Problem requirements »
Do any lines in the data below contain "give"? If so, copy every one of them.

Input data »
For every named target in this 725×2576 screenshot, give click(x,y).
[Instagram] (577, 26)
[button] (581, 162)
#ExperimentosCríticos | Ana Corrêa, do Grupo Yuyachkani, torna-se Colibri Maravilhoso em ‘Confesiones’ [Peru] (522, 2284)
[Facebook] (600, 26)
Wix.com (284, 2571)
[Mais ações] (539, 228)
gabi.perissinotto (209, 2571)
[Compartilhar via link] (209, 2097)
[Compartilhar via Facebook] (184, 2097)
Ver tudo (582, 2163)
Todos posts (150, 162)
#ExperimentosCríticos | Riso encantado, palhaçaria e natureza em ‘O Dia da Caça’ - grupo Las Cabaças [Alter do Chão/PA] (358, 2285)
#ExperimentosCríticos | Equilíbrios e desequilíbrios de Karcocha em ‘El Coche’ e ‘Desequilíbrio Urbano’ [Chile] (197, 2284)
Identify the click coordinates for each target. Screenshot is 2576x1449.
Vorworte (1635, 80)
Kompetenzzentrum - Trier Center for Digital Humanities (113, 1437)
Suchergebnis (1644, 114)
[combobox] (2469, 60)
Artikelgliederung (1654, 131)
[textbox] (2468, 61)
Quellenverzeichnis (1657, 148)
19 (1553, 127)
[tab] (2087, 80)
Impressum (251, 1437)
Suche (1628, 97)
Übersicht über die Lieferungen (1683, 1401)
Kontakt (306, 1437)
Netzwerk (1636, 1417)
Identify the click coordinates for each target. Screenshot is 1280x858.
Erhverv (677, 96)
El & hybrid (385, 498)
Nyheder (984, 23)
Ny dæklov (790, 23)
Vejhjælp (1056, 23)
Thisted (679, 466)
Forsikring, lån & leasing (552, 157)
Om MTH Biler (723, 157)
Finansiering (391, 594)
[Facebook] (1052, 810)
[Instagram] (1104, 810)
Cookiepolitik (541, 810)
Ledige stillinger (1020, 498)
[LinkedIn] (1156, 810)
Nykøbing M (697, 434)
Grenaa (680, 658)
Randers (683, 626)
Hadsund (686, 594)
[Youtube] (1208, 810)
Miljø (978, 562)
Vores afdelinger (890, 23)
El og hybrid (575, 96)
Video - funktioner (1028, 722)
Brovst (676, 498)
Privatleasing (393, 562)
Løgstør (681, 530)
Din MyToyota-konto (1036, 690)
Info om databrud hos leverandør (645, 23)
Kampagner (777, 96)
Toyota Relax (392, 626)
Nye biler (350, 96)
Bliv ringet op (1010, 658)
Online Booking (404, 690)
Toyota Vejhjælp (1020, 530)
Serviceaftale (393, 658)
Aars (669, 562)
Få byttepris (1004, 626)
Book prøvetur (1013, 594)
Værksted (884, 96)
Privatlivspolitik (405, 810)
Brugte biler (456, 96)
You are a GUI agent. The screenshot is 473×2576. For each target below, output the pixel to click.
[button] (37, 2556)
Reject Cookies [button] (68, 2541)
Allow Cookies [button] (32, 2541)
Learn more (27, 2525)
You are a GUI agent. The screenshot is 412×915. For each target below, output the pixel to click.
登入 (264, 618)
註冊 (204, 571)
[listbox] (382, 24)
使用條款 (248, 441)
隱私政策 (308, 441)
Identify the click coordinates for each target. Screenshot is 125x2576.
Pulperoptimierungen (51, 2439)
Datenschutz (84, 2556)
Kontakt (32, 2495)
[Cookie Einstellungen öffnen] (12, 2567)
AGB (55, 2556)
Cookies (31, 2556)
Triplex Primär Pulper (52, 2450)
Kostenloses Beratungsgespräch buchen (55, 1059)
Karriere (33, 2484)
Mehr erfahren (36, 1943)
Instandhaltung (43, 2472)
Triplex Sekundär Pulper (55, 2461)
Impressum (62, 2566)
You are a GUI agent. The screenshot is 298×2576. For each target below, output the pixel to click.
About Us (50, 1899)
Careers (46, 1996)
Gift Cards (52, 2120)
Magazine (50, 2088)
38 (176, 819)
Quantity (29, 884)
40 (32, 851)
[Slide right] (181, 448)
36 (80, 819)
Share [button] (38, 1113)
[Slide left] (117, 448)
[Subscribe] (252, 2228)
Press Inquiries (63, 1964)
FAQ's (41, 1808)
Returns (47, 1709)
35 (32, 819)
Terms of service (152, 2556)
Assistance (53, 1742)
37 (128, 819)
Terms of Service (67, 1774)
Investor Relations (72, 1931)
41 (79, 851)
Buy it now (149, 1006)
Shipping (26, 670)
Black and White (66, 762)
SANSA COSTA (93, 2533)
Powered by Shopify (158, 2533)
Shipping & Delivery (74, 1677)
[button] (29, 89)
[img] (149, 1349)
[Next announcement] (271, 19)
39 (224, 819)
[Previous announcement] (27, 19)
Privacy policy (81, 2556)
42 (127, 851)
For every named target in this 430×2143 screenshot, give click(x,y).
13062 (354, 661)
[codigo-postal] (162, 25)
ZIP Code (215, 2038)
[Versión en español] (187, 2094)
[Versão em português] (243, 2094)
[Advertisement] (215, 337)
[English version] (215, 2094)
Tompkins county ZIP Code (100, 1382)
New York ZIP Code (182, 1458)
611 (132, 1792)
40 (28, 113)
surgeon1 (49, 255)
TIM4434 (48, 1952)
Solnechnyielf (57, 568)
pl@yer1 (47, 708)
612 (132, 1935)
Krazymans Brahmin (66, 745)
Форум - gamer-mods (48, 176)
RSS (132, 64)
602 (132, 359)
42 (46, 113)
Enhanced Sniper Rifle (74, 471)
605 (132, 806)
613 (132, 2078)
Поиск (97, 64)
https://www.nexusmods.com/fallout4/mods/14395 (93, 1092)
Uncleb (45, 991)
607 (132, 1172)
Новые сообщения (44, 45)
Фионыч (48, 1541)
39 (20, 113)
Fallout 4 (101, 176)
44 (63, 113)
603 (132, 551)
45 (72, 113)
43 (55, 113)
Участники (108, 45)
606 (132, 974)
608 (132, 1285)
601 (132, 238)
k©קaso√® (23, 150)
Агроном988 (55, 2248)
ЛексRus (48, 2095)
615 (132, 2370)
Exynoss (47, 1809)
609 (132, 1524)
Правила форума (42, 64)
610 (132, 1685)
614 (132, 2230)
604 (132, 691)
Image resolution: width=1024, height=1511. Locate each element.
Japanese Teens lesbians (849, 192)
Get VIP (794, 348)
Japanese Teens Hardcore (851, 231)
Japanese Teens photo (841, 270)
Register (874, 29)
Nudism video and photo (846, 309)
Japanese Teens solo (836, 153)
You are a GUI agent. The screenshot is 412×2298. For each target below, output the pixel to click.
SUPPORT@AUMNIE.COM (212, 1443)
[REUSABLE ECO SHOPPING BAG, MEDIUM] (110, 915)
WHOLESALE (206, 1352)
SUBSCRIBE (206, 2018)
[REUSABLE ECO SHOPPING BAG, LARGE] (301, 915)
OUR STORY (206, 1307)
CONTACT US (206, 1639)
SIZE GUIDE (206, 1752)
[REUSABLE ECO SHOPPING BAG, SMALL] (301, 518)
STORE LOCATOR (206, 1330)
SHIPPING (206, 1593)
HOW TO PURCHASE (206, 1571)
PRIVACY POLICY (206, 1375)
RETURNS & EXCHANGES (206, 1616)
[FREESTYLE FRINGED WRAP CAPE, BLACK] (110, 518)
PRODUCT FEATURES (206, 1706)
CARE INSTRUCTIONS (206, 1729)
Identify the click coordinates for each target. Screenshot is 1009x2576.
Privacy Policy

Worked solution »
For every named target in this 725×2576 screenshot, give click(x,y).
For every named target in this 430×2143 screenshot, give click(x,y).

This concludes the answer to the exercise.